EXERCISE INSTRUCTIONS:
A complete response lists each line of the data below that includes the word "Grand".

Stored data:
'''

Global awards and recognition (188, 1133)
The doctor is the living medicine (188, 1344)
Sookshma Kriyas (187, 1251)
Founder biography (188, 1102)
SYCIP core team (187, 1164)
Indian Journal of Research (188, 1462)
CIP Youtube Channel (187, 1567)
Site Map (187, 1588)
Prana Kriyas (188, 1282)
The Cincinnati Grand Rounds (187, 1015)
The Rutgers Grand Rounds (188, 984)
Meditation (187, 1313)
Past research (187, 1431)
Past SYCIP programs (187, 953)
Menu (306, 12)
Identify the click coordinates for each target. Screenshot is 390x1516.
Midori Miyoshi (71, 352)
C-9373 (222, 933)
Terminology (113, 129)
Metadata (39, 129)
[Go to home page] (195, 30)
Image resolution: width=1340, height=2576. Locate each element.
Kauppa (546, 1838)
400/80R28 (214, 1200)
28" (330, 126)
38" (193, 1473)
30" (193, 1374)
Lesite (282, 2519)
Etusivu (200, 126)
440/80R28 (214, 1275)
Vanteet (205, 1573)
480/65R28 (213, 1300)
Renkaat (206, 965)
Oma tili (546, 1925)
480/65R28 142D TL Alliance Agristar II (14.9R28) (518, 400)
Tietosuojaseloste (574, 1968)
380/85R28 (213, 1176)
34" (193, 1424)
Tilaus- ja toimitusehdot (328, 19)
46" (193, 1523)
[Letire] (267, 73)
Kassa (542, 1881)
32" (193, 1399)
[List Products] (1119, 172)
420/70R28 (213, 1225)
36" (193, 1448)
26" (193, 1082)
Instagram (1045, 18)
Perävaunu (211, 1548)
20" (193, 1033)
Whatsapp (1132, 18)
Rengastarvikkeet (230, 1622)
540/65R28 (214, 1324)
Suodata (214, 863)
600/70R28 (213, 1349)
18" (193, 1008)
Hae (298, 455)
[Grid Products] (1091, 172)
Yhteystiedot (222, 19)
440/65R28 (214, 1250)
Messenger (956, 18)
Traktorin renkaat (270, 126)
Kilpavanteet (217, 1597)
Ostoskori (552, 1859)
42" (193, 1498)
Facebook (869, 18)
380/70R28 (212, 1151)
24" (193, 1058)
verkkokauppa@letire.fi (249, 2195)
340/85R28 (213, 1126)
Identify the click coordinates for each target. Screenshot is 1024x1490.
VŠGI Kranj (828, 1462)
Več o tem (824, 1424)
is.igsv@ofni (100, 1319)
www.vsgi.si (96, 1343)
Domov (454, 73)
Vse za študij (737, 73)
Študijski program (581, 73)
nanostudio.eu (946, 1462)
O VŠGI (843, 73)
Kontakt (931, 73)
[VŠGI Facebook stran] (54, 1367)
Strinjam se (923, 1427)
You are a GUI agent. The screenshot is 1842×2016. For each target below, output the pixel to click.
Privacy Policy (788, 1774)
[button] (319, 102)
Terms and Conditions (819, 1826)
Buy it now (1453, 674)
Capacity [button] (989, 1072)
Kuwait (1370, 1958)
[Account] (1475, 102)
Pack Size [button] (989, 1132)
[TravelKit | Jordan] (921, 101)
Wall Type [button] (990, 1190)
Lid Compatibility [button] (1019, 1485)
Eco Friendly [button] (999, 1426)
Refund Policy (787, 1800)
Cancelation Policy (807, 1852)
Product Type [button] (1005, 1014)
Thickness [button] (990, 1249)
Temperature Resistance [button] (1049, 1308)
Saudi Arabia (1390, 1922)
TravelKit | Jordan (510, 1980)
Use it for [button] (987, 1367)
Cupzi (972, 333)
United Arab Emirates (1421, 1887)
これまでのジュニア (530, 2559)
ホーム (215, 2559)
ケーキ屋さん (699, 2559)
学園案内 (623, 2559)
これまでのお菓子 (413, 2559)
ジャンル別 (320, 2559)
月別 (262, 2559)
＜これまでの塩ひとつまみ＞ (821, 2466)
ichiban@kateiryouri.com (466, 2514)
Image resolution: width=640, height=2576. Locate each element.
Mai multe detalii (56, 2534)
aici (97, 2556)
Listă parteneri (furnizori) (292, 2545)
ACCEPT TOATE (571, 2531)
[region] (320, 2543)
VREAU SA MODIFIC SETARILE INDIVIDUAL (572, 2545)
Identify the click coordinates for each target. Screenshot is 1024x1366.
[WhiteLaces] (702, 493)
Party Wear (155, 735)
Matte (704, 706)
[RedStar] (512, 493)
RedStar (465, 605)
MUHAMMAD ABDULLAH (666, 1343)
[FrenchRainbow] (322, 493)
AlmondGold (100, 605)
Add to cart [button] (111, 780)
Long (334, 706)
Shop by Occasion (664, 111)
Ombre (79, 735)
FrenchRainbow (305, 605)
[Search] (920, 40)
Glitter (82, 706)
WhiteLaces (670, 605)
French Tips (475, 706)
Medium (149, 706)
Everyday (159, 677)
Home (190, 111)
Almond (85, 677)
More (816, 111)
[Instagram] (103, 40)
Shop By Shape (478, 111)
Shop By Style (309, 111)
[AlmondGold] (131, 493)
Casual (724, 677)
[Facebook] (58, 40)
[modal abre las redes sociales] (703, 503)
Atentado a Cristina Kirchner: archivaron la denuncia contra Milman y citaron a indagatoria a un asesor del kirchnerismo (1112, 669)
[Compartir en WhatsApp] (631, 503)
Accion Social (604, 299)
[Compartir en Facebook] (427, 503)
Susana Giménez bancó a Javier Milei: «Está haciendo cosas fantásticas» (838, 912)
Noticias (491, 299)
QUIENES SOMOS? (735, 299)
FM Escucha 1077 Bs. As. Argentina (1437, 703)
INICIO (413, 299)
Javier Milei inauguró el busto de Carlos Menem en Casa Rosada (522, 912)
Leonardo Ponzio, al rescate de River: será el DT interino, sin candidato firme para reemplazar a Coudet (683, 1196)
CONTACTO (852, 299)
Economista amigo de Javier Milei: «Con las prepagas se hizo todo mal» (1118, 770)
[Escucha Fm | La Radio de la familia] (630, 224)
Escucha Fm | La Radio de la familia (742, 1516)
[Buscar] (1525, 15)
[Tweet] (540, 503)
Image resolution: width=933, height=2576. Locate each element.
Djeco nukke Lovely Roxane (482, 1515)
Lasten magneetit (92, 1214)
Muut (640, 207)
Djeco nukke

'''

ANSWER:
The Cincinnati Grand Rounds (187, 1015)
The Rutgers Grand Rounds (188, 984)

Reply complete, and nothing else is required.